• TASK TO COMPLETE:
Find the lines holding the string "Click" in the data, then copy all of them.

• EXERCISE DATA:

****************************************

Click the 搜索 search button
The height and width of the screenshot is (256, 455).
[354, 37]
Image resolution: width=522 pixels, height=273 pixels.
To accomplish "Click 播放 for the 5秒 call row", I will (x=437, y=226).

****************************************

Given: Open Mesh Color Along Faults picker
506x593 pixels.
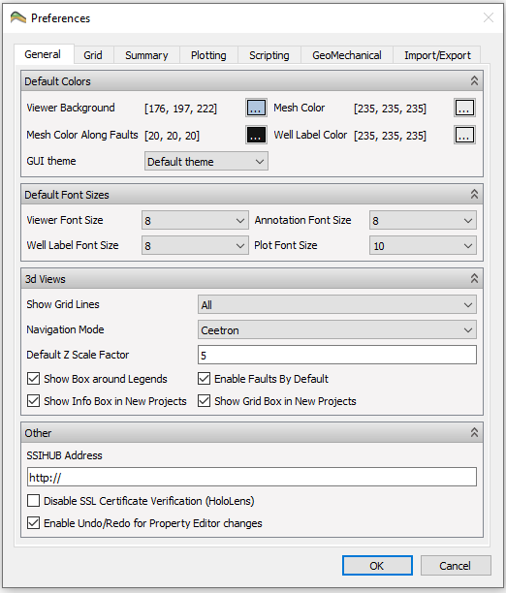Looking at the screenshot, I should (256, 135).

****************************************

• RESPONSE TO THE TASK:
Click the 搜索 search button
To accomplish "Click 播放 for the 5秒 call row", I will (x=437, y=226).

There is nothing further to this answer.